By Glen Hallick, MarketsFarm
WINNIPEG, Sept. 16 (MarketsFarm) – Intercontinental Exchange (ICE) canola futures turned lower on Thursday, unable to fend off the downward pressure from declines in Chicago soyoil.
Saskatchewan Agriculture issued its weekly crop report this afternoon, citing the province-wide harvest of all major crops was at 74 per cent complete. The combining of canola was at 54 per cent finished.
A trader said canola is very likely to continue trading sideways until there is fresh news. He suggested that if the seasonal rains in drought-stricken Brazil fail to materialize in the near future, that would push up soyoil and spillover into canola.
At mid-afternoon the Canadian dollar was lower and helped to temper losses in canola. The loonie was at 78.86 U.S. cents, compared to Wednesday’s close of 79.05.
There were 22,842 contracts traded on Thursday, which compares with Wednesday when 35,548 contracts changed hands. Spreading accounted for 18,442 contracts traded.
Settlement prices are in Canadian dollars per metric tonne.
Canola Nov 875.50 dn 4.30
Jan 867.50 dn 4.30
Mar 854.40 dn 4.20
May 836.60 dn 5.00
SOYBEAN futures at the Chicago Board of Trade (CBOT) were slightly higher on Thursday with export sales on the high side of market expectations.
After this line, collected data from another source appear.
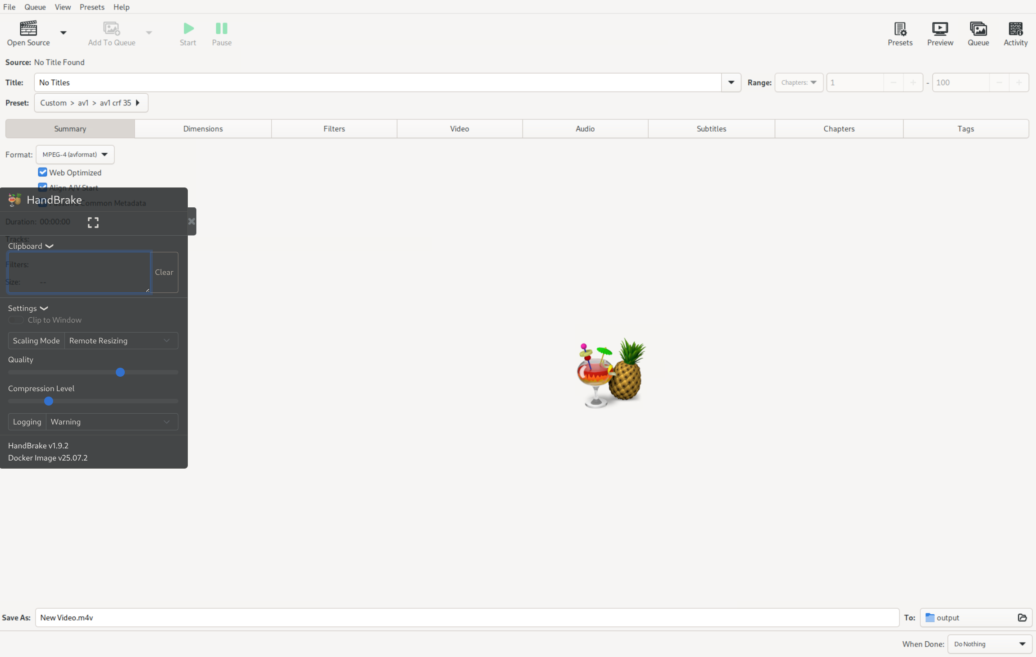Click the Quality slider handle
The height and width of the screenshot is (657, 1036).
(120, 372)
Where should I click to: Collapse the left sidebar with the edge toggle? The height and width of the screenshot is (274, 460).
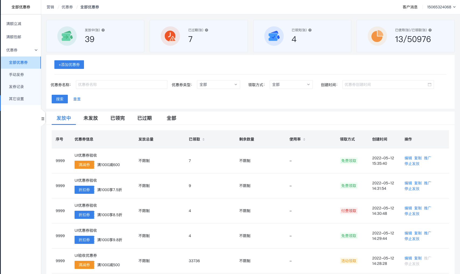click(43, 118)
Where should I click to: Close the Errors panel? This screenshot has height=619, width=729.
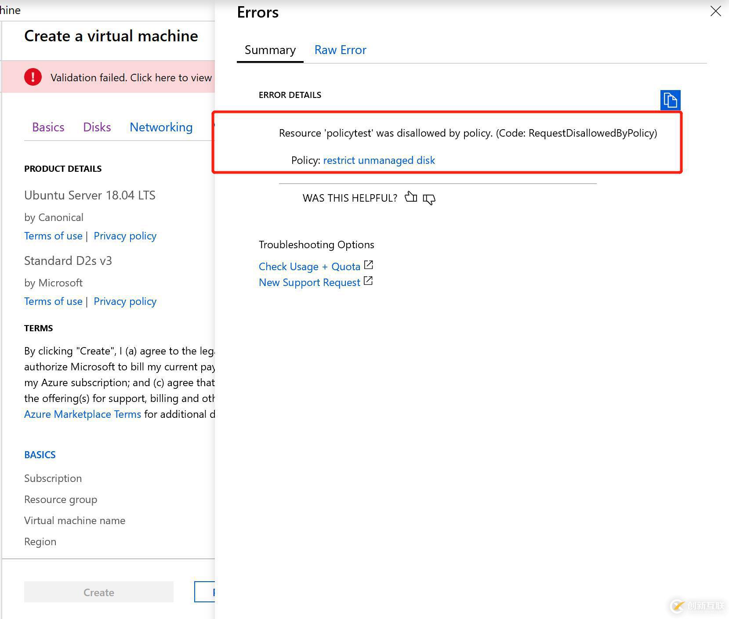click(x=715, y=11)
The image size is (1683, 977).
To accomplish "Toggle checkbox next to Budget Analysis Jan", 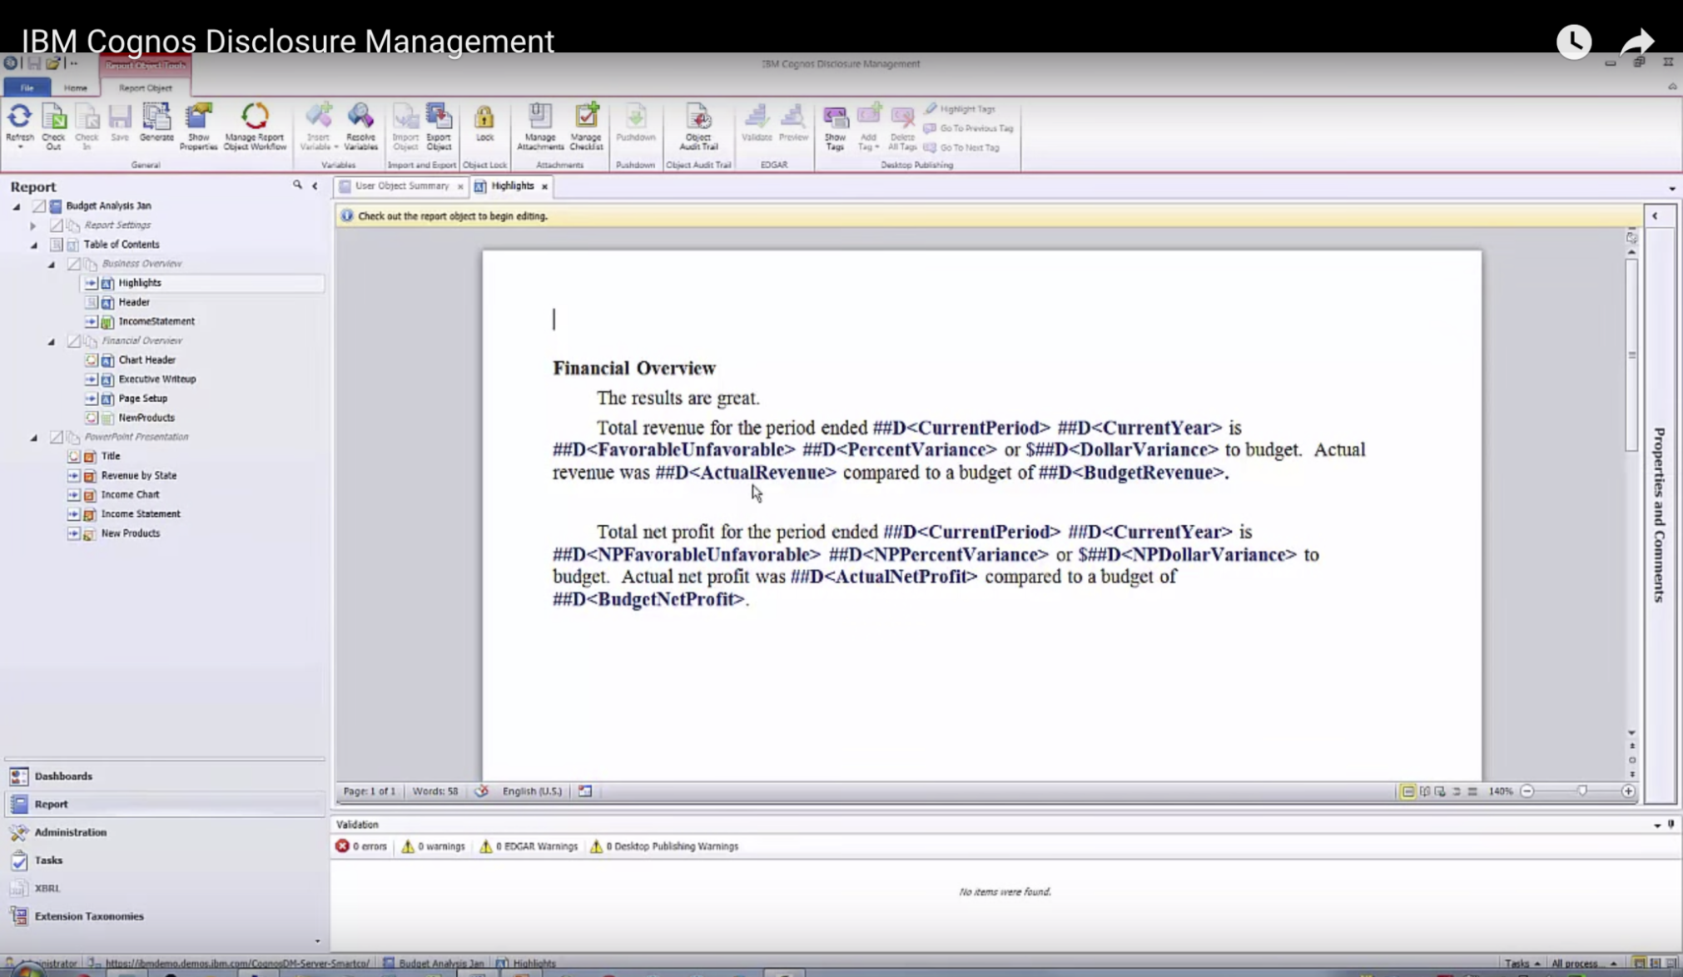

The United States Department of Agriculture reported weekly export sales for the week ended Sept. 9 were comprised of 1.26 million tonnes of 2021/22 soybeans and 2,000 tonnes for 2022/23.
Soymeal export sales tallied 95,400 tonnes of old crop and 42,400 tonnes of new crop. Soyoil incurred a net reduction of 1,700 tonnes of old crop and net sales of 6,100 tonnes of new crop, of which 6,000 tonnes was bought by Canada.
The USDA announced a private sale of 132,000 tonnes of soybeans to China. Delivery is to be during the current marketing year. That said, with U.S. shipments through the Gulf of Mexico still impaired, China has been seeking alternative sources for soybeans. One report cited China apparently buying 360,000 tonnes of soybeans from Brazil.
CORN futures were lower on Thursday, as global crude oil prices were either side of steady.
Rumours persist that the early U.S. corn harvest has produced lower than expected yields and the corn of poor quality. The USDA is scheduled to issues its next crop progress report on Sept. 20.
The USDA said export sales of corn amounted to 246,600 tonnes of 2021/22 crop and 2,300 tonnes for 2022/23. The sales were well under the trade estimate of 500,000 to 1 million tonnes.
In international purchases, South Korea made two acquisitions of corn, one for 201,000 tonnes and the other for 198,000 tonnes.
WHEAT futures were higher on Thursday, due to strong export sales.
Wheat export sales were up 59 per cent and hit a 2021/22 marketing year high at 617,100 tonnes and towards the high of trade predictions.
Strategie Grain cut its forecast of European Union wheat production in 2021/22 by 1.8 per cent at 129.1 million tonnes. Also, ahead of next week’s supply and demand report from the International Grains Council (IGC), Strategie Grain estimated global wheat production in 2021/22 to be 739.4 million tonnes, making for a 5.6 per cent cut to the IGC’s August estimate.
Russia reported its wheat harvest was 71 per cent complete, with yields said to be lower than those in 2020. Also, Russia kept its projection of next year’s wheat plantings at 69.9 million acres, 3.6 per cent less than what the USDA forecast earlier this month.
In international wheat sales, Morocco bought 363,000 tonnes and Jordan passed on offers for its tender of 120,000 tonnes.